Pero los beneficios sociales y económicos podrían ser mucho más amplios de los que
pueda estimarse a simple vista. Vale reforzar esta idea porque puede ser clave para
el crecimiento integral del país en los próximos años.
Con la elaboración de bioenergía en las proximidades mismas de donde se produce su
materia prima, más la actividad ganadera conexa, el país estaría ganando en fuentes
de trabajo genuinas para sus habitantes, sobre todo en regiones donde éste es muchas
veces escaso.
Producir carnes, industrializarlas, requiere manos activas para cambiar las formas,
manos que dejarían de migrar hacia otros destinos, no siempre mejores. De esta forma
sería posible pensar en estrategias sostenidas para repoblar distintas regiones del
país y ofrecer condiciones dignas de desarrollo. Pero no es la única arista posible.

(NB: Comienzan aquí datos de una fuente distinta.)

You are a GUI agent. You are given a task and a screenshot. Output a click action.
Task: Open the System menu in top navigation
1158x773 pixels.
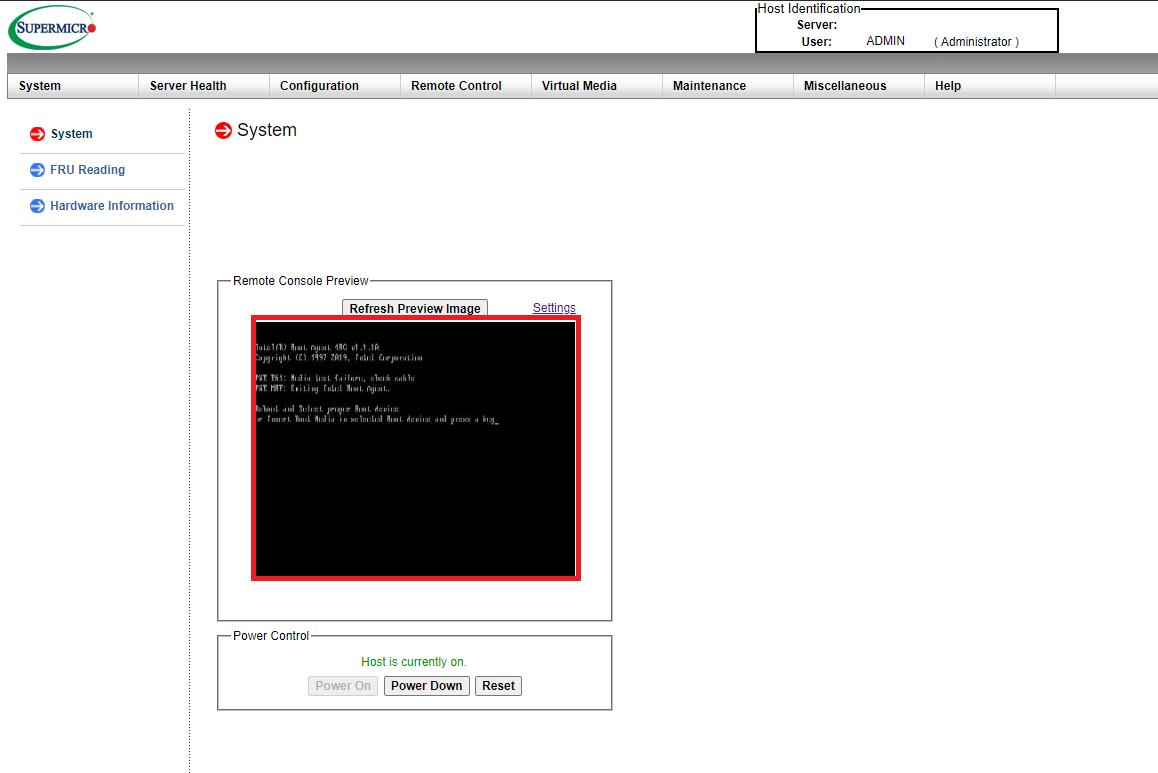coord(40,86)
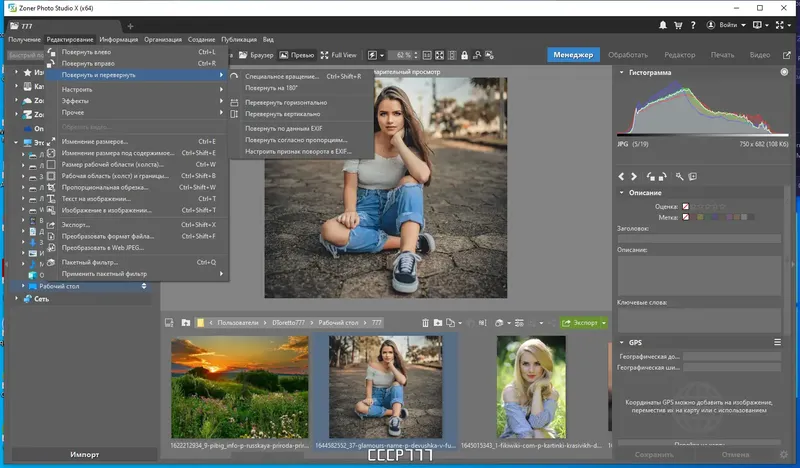Click the GPS panel menu icon

777,342
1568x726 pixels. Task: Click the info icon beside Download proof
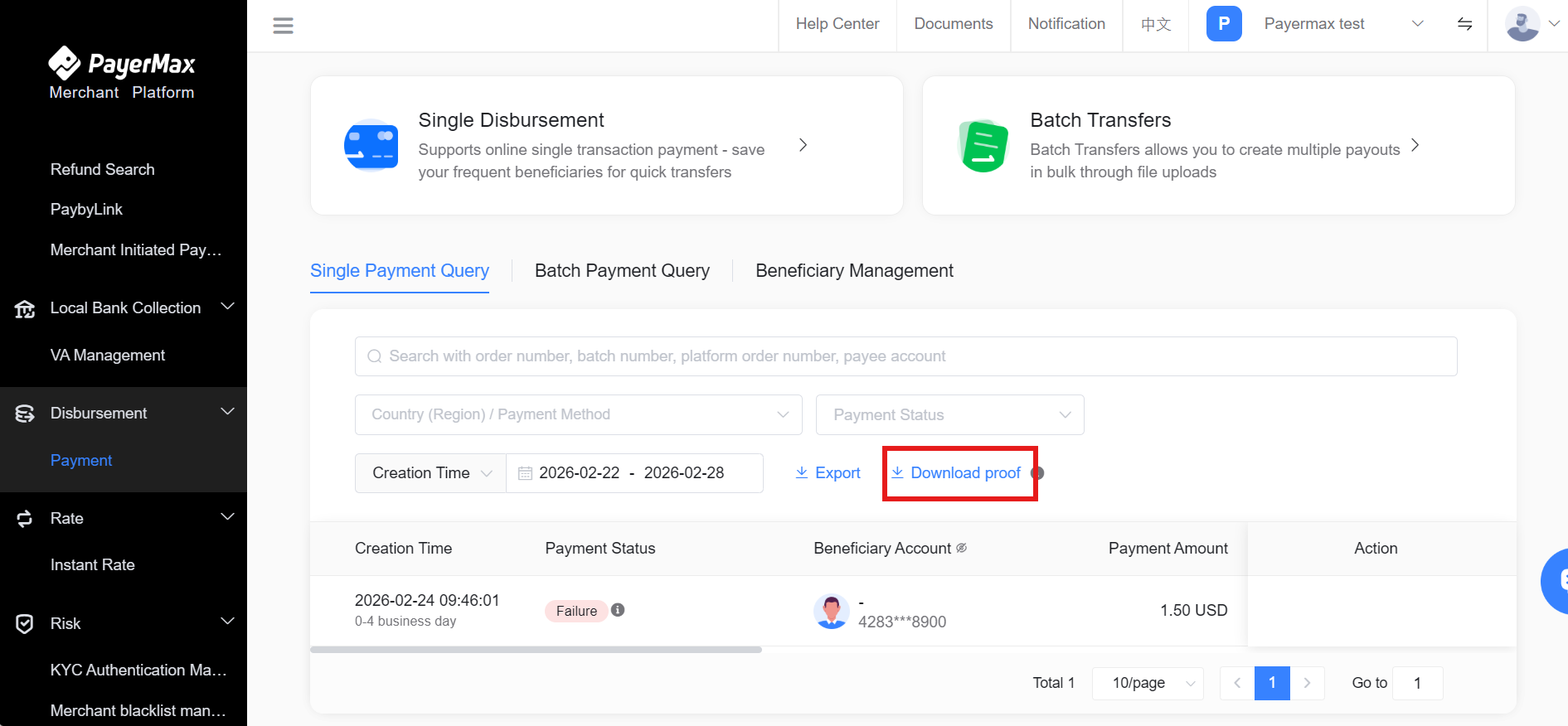tap(1037, 472)
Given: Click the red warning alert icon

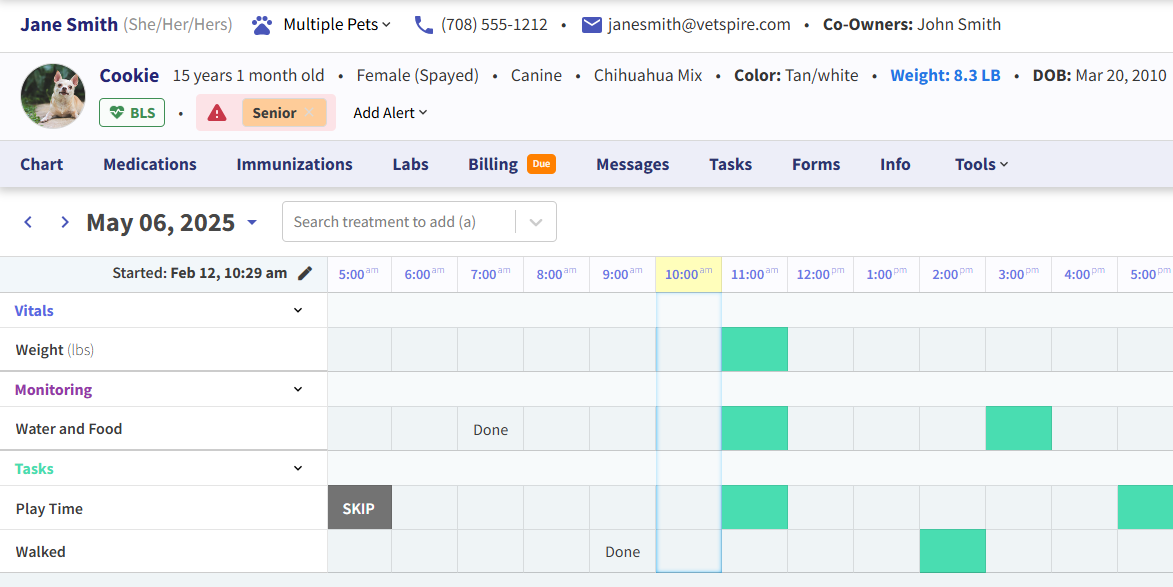Looking at the screenshot, I should 217,113.
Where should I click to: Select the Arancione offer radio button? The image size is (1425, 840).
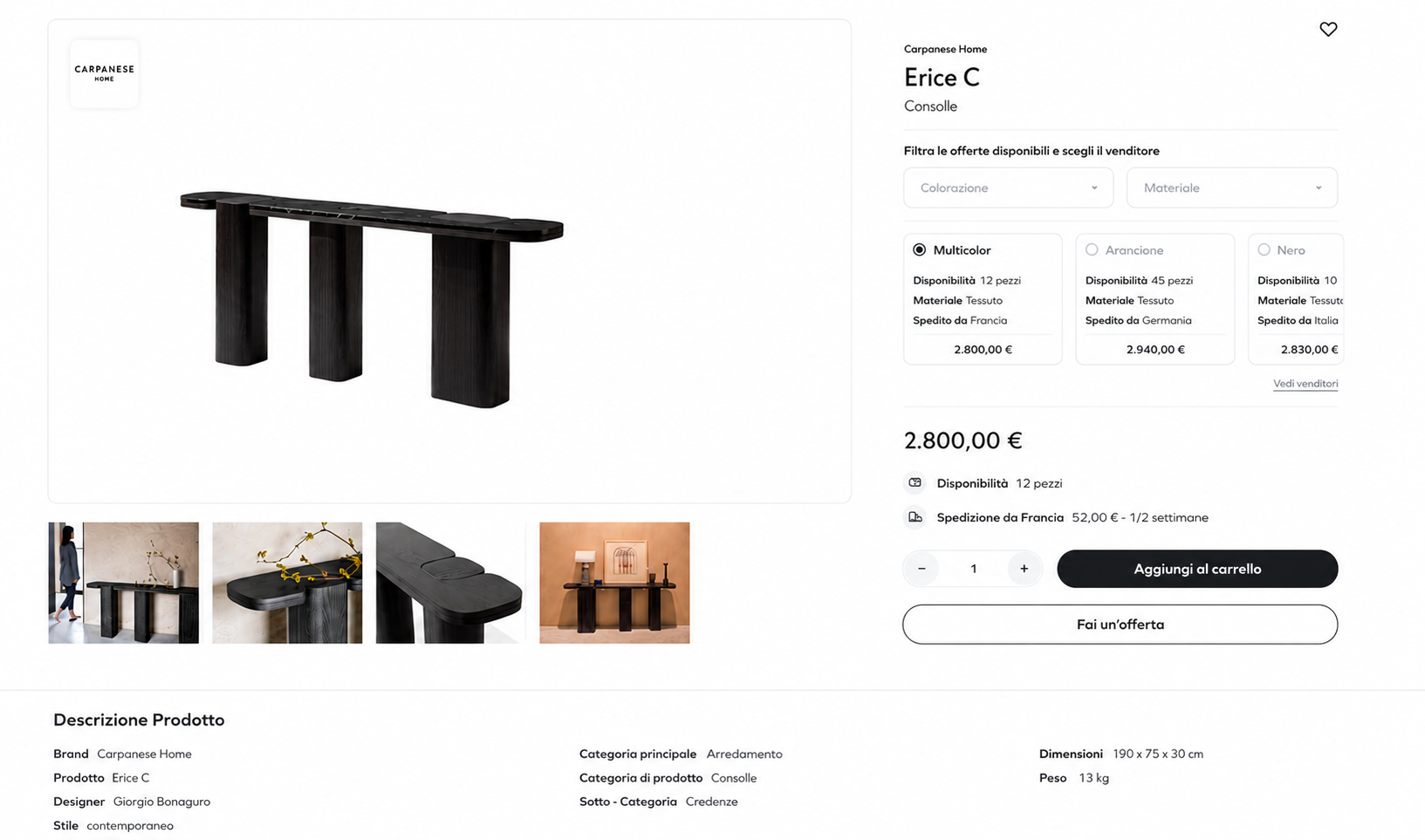coord(1092,250)
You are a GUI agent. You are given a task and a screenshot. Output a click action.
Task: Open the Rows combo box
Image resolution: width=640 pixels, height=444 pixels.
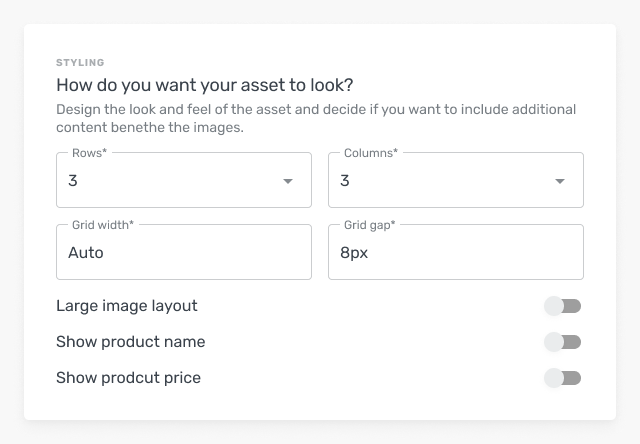(x=170, y=181)
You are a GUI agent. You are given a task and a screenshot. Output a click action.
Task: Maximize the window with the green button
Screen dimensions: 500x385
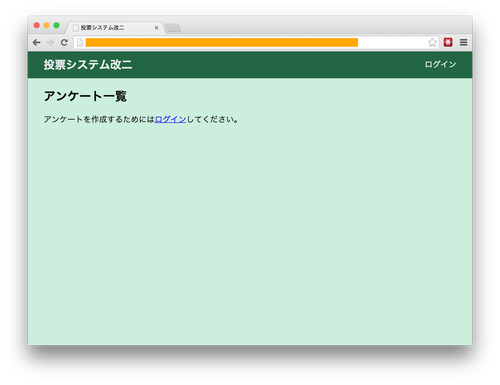click(x=57, y=25)
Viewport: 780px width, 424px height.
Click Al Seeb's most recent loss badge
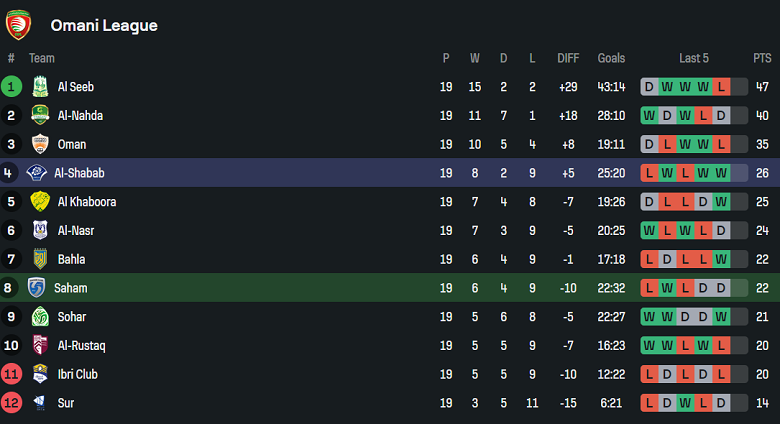[x=721, y=87]

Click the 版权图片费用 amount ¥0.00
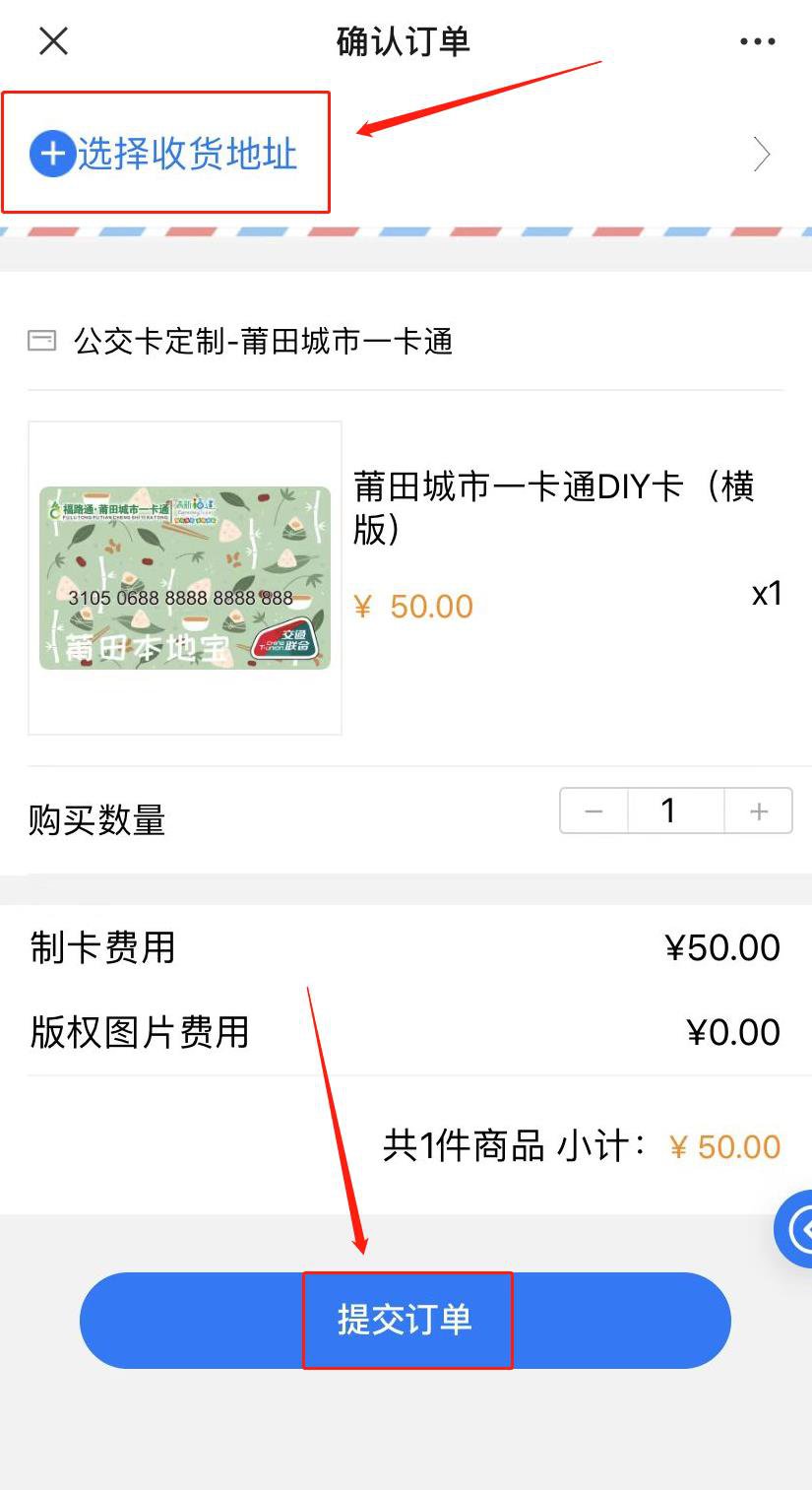click(733, 1032)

También podría permitir el autoabastecimiento de combustible, detener el agotamiento
de los suelos mediante la diversificación de cultivos y desarrollar actividades
complementarias con los residuos no utilizados para elaborar bioenergía. El desafío
está en marcha. Sepamos aprovecharlo.
El autor es codirector del Programa de Agronegocios y Alimentos de la Fauba.